Work to be completed: Please rewrite the items below, swapping "Identify the location of" for "Find the position of" wherever it appears and leaving everything else unchanged.

[[ Entries shown open ]]

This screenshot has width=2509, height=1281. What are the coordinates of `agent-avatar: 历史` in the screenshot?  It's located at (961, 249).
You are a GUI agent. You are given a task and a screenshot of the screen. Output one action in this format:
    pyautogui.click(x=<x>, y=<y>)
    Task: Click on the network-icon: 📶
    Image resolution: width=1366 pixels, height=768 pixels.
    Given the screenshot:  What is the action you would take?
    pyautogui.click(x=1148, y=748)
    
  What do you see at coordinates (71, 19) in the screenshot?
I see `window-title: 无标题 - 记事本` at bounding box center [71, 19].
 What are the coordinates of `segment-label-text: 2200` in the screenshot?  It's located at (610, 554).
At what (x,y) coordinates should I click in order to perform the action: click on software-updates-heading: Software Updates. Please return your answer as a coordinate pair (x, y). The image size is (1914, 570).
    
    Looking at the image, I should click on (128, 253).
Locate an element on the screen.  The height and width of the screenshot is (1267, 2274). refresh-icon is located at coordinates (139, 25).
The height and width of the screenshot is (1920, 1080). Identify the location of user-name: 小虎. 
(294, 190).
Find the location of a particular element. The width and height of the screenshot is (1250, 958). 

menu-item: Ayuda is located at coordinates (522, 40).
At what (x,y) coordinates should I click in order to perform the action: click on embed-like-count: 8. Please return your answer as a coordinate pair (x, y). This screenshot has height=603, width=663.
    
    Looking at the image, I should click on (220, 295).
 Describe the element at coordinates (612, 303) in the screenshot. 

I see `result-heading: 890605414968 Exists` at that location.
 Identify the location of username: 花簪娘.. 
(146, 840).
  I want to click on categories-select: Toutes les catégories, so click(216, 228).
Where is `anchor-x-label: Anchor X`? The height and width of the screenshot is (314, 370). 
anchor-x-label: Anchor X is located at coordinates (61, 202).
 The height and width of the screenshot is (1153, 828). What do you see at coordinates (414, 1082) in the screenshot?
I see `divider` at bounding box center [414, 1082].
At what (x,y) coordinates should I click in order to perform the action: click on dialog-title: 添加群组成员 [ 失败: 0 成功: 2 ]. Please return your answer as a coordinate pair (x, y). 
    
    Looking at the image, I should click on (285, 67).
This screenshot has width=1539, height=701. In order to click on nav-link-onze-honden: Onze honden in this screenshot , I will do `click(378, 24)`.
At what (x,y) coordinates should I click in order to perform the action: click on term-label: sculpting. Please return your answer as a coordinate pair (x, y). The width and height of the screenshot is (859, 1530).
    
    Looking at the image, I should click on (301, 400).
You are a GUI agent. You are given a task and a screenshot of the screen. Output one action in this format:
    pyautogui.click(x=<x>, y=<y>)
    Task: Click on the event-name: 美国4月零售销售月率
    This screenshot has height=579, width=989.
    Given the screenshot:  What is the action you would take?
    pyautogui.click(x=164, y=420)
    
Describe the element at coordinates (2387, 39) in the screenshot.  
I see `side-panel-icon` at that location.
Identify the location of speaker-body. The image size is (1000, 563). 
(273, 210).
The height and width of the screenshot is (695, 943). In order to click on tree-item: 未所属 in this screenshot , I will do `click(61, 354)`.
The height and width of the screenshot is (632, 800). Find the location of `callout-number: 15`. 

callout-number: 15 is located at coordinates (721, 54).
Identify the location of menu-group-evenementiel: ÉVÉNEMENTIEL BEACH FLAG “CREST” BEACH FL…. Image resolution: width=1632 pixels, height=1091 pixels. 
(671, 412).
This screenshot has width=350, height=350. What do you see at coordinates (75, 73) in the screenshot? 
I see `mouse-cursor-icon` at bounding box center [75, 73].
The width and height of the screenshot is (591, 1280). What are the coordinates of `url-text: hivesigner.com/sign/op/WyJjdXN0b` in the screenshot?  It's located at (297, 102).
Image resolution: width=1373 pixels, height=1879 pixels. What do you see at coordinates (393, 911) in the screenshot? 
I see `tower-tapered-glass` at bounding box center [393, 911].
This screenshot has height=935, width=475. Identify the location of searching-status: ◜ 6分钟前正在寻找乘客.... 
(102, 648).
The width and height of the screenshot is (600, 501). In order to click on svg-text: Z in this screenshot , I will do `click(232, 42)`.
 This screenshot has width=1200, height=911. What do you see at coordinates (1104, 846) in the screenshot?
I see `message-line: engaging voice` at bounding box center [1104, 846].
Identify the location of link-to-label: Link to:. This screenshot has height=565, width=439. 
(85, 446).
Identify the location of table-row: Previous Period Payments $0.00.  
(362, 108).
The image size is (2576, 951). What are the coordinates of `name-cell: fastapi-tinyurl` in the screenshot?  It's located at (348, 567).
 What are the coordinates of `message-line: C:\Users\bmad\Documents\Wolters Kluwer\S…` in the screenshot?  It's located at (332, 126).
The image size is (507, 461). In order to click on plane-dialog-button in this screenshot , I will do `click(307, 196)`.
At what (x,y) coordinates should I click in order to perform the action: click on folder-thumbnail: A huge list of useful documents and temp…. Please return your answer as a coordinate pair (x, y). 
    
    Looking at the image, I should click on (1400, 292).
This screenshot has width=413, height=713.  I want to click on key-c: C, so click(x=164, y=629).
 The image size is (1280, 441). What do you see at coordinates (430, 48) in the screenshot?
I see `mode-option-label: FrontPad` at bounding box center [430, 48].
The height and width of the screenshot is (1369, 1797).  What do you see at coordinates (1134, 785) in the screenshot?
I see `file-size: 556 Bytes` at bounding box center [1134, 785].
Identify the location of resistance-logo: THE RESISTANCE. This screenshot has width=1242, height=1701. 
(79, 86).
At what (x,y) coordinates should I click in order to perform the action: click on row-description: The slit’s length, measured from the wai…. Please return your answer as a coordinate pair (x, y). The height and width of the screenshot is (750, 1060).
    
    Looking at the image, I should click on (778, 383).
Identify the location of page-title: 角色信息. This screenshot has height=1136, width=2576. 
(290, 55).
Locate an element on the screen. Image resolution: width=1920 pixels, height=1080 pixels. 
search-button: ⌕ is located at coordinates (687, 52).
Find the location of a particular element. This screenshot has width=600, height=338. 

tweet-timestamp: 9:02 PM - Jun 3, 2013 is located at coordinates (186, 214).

[[ Entries shown closed ]]

Answer below:
This screenshot has width=2509, height=1281. What are the coordinates of `agent-avatar: 历史` in the screenshot?  It's located at (961, 249).
You are a GUI agent. You are given a task and a screenshot of the screen. Output one action in this format:
    pyautogui.click(x=<x>, y=<y>)
    Task: Click on the network-icon: 📶
    Image resolution: width=1366 pixels, height=768 pixels.
    Given the screenshot:  What is the action you would take?
    pyautogui.click(x=1148, y=748)
    
  What do you see at coordinates (71, 19) in the screenshot?
I see `window-title: 无标题 - 记事本` at bounding box center [71, 19].
 What are the coordinates of `segment-label-text: 2200` in the screenshot?  It's located at (610, 554).
At what (x,y) coordinates should I click in order to perform the action: click on software-updates-heading: Software Updates. Please return your answer as a coordinate pair (x, y). The image size is (1914, 570).
    
    Looking at the image, I should click on (128, 253).
Locate an element on the screen.  The height and width of the screenshot is (1267, 2274). refresh-icon is located at coordinates (139, 25).
The height and width of the screenshot is (1920, 1080). Find the position of user-name: 小虎. 
(294, 190).
Find the location of a particular element. The width and height of the screenshot is (1250, 958). 

menu-item: Ayuda is located at coordinates (522, 40).
At what (x,y) coordinates should I click in order to perform the action: click on embed-like-count: 8. Please return your answer as a coordinate pair (x, y). This screenshot has height=603, width=663.
    
    Looking at the image, I should click on (220, 295).
 Describe the element at coordinates (612, 303) in the screenshot. 

I see `result-heading: 890605414968 Exists` at that location.
 Find the position of username: 花簪娘.. 
(146, 840).
  I want to click on categories-select: Toutes les catégories, so click(216, 228).
Where is `anchor-x-label: Anchor X`? The height and width of the screenshot is (314, 370). 
anchor-x-label: Anchor X is located at coordinates (61, 202).
 The height and width of the screenshot is (1153, 828). What do you see at coordinates (414, 1082) in the screenshot?
I see `divider` at bounding box center [414, 1082].
At what (x,y) coordinates should I click in order to perform the action: click on dialog-title: 添加群组成员 [ 失败: 0 成功: 2 ]. Please return your answer as a coordinate pair (x, y). 
    
    Looking at the image, I should click on (285, 67).
This screenshot has width=1539, height=701. In order to click on nav-link-onze-honden: Onze honden in this screenshot , I will do `click(378, 24)`.
At what (x,y) coordinates should I click in order to perform the action: click on term-label: sculpting. Please return your answer as a coordinate pair (x, y). The width and height of the screenshot is (859, 1530).
    
    Looking at the image, I should click on (301, 400).
You are a GUI agent. You are given a task and a screenshot of the screen. Output one action in this format:
    pyautogui.click(x=<x>, y=<y>)
    Task: Click on the event-name: 美国4月零售销售月率
    This screenshot has height=579, width=989.
    Given the screenshot:  What is the action you would take?
    pyautogui.click(x=164, y=420)
    
Describe the element at coordinates (2387, 39) in the screenshot.  
I see `side-panel-icon` at that location.
Find the position of speaker-body. The image size is (1000, 563). 
(273, 210).
The height and width of the screenshot is (695, 943). In order to click on tree-item: 未所属 in this screenshot , I will do `click(61, 354)`.
The height and width of the screenshot is (632, 800). Find the location of `callout-number: 15`. 

callout-number: 15 is located at coordinates (721, 54).
Find the position of menu-group-evenementiel: ÉVÉNEMENTIEL BEACH FLAG “CREST” BEACH FL…. Image resolution: width=1632 pixels, height=1091 pixels. 
(671, 412).
This screenshot has width=350, height=350. What do you see at coordinates (75, 73) in the screenshot? 
I see `mouse-cursor-icon` at bounding box center [75, 73].
The width and height of the screenshot is (591, 1280). What are the coordinates of `url-text: hivesigner.com/sign/op/WyJjdXN0b` in the screenshot?  It's located at (297, 102).
Image resolution: width=1373 pixels, height=1879 pixels. What do you see at coordinates (393, 911) in the screenshot? 
I see `tower-tapered-glass` at bounding box center [393, 911].
This screenshot has height=935, width=475. Find the position of searching-status: ◜ 6分钟前正在寻找乘客.... 
(102, 648).
The width and height of the screenshot is (600, 501). In order to click on svg-text: Z in this screenshot , I will do `click(232, 42)`.
 This screenshot has width=1200, height=911. What do you see at coordinates (1104, 846) in the screenshot?
I see `message-line: engaging voice` at bounding box center [1104, 846].
Find the position of link-to-label: Link to:. This screenshot has height=565, width=439. 
(85, 446).
Find the position of table-row: Previous Period Payments $0.00.  
(362, 108).
The image size is (2576, 951). What are the coordinates of `name-cell: fastapi-tinyurl` in the screenshot?  It's located at (348, 567).
 What are the coordinates of `message-line: C:\Users\bmad\Documents\Wolters Kluwer\S…` in the screenshot?  It's located at (332, 126).
The image size is (507, 461). In order to click on plane-dialog-button in this screenshot , I will do `click(307, 196)`.
At what (x,y) coordinates should I click in order to perform the action: click on folder-thumbnail: A huge list of useful documents and temp…. Please return your answer as a coordinate pair (x, y). 
    
    Looking at the image, I should click on (1400, 292).
This screenshot has width=413, height=713.  I want to click on key-c: C, so click(x=164, y=629).
 The image size is (1280, 441). What do you see at coordinates (430, 48) in the screenshot?
I see `mode-option-label: FrontPad` at bounding box center [430, 48].
The height and width of the screenshot is (1369, 1797).  What do you see at coordinates (1134, 785) in the screenshot?
I see `file-size: 556 Bytes` at bounding box center [1134, 785].
Find the position of resistance-logo: THE RESISTANCE. This screenshot has width=1242, height=1701. 
(79, 86).
At what (x,y) coordinates should I click in order to perform the action: click on row-description: The slit’s length, measured from the wai…. Please return your answer as a coordinate pair (x, y). The height and width of the screenshot is (750, 1060).
    
    Looking at the image, I should click on (778, 383).
Find the position of page-title: 角色信息. This screenshot has height=1136, width=2576. 
(290, 55).
Locate an element on the screen. Image resolution: width=1920 pixels, height=1080 pixels. 
search-button: ⌕ is located at coordinates (687, 52).
Find the location of a particular element. This screenshot has width=600, height=338. 

tweet-timestamp: 9:02 PM - Jun 3, 2013 is located at coordinates (186, 214).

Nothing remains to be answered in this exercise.